Maybe someone else can explain this fascination with the decades of "socks that don't stay up/maxi pads the size of bricks/subpar dentistry," because I am just going in circles here.


  1. I'm glad "better bras" were on your list, because all I could think of when you brought up Mad Men was how glad I am that I don't live in a time where cones are the ideal shape.

    I now have that technology song from Napoleon Dynamite stuck in my head.

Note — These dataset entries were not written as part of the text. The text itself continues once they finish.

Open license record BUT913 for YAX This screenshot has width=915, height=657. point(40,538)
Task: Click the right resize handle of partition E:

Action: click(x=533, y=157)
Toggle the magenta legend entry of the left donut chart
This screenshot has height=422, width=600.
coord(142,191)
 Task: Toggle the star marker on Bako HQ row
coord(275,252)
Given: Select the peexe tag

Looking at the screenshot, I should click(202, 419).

    I have to admit, I don't get a lot of the old stuff is rad thing (like when you were talking about vintage or "vintage" plumbing. That's really something I want state of the art), but some things I do like. Like cameras. I like the ancient SLR camera I have (it's from pre-light meter days; it used to belong to my grandpa) because there's something about taking a picture and telling the camera just what I want it to do, and not the camera telling me what to do. But maybe that's just because I'm bossy.

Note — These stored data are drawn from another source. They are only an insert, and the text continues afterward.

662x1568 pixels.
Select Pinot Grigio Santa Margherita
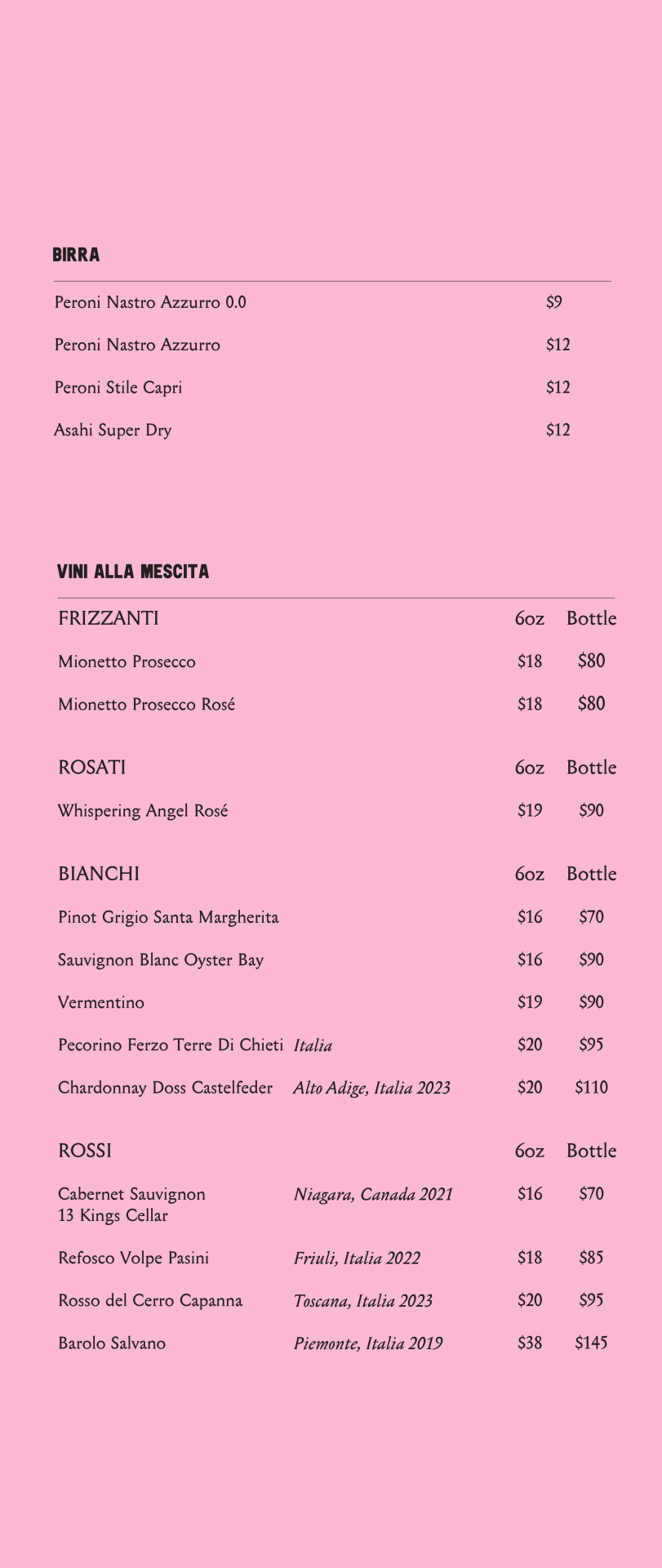pos(168,917)
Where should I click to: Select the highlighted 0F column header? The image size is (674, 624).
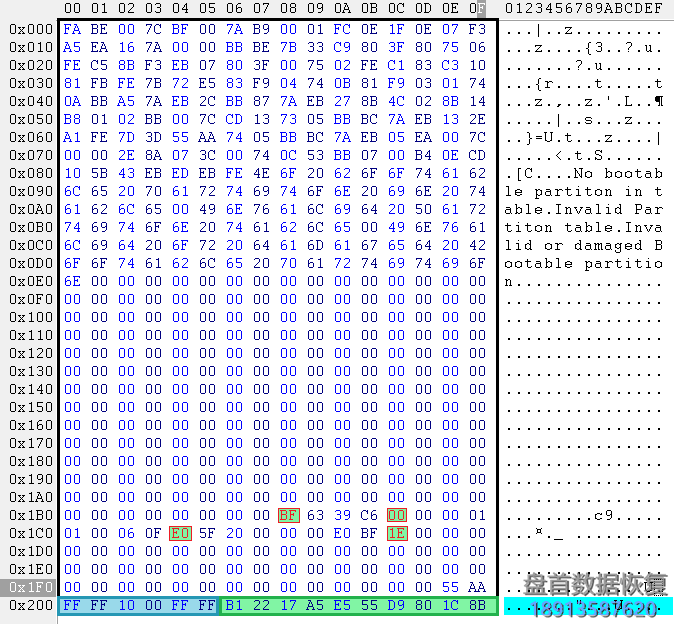pyautogui.click(x=478, y=9)

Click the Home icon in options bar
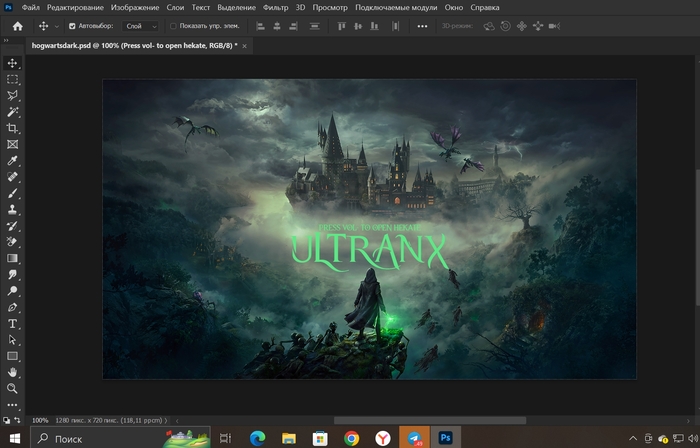click(x=16, y=26)
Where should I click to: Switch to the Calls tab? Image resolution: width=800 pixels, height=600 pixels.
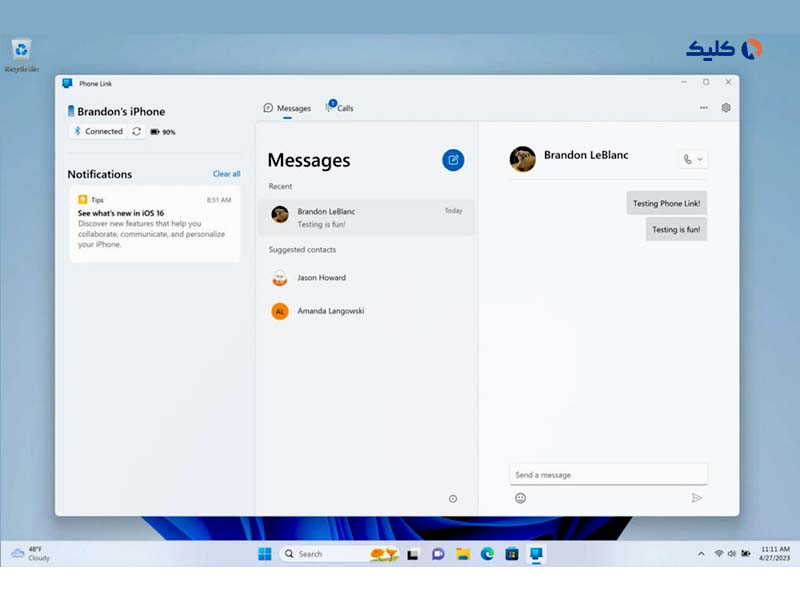click(x=339, y=108)
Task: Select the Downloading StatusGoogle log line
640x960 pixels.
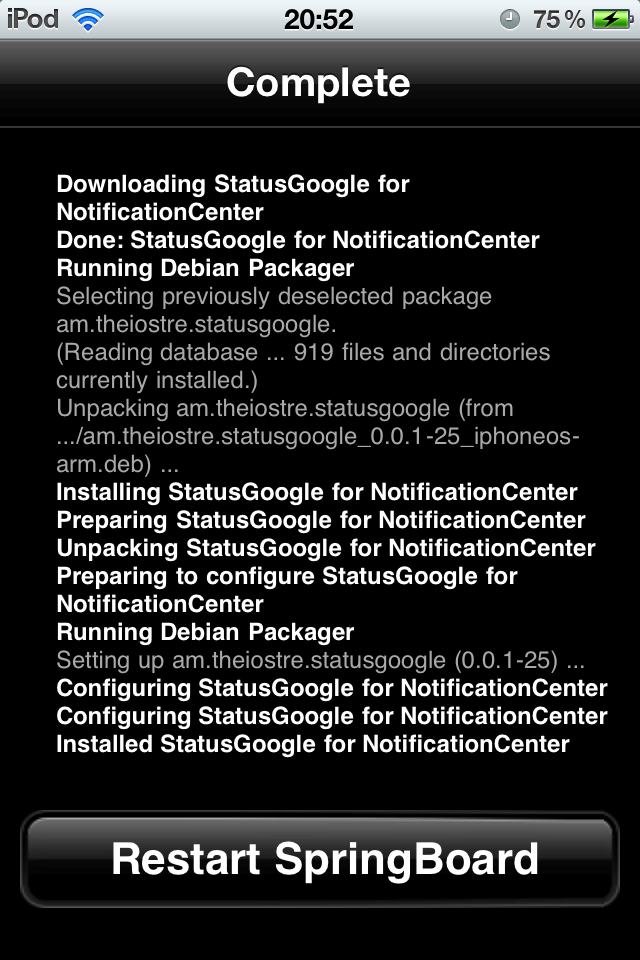Action: tap(233, 198)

  2. I love me some technology and women's rights and what not, but I do kind of swoon over some old things. They just feel sturdier, like they expected them to able to last through the nuclear apocalypse. My in-laws used to have this giant monstrosity of a waffle iron, ugly as hell, but it lasted over 40 years before it died. Nothing lasts like that anymore. Plus, much as I love all the crazy computer chips in everything, I also like knowing how something works or even having confidence that if it breaks, it could conceivably be fixed by changing a gizmo.

    Also, I watch too much sci-fi, and am slightly afraid of what will happen when technology can kill us all. Commercials about how smart phones are scare the bejezzus out of me.

    I say on my laptop, with my ipod charging next to me, like a good little hypocrite.

  3. I don't get some people's obsession with "vintage" either. I just figure I'm not hip enough to get it. Which I'm fine with.

  4. Because the alternative is looking toward the future like they did in the 80s, then you get The Black Eyed Peas' Super Bowl Halftime show.

  5. 1. I love your thing with the use of the word "vintage."
    2. God bless "better bras."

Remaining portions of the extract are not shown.